Langwith-based Rhubarb Farm – which provides work placements, training and volunteering opportunities for the needy – has secured £25,000 to help make it grow over the coming years.
The farm beat off competition from seven other organisations to clinch the cash from the Coalfields Regeneration Trust (CRT).
Those with mental health problems and ex-offenders, along with people who struggle with social situations, recovering drug and alcohol misusers and youngsters who have been excluded from school, can all become volunteers.
They work to supply fruit and vegetables to shops, cafes and pubs in the Derbyshire area.
The farm was awarded the money after judges were impressed by its presentation in the bidding process.
Luke Kelly, an ex-burglar, ex-prisoner and ex-heroin addict, who is now a key member of Rhubarb Farm, told judges how he had turned his life around thanks to the organisation.
Jennie Street, managing director of the farm, said: “I decided not to put together a slick PowerPoint presentation – after all, what we deliver is all about people.

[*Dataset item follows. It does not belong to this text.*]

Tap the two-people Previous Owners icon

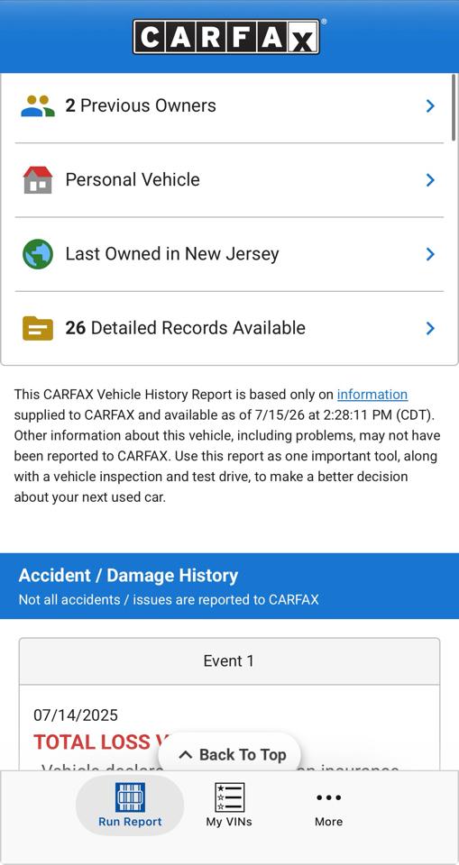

Instead I chose to take a living presentation – in the form of Luke – to the panel.”
Andy Lock, head of operations for the trust, said: “The panel was hugely impressed with Jennie’s approach to the presentation stages – what better way to evidence real change than to bring someone along who can take you through the whole journey.
“Hearing Luke’s story was shocking but also a real reminder of the fantastic work that these organisations are involved with and the life-changing difference they make.”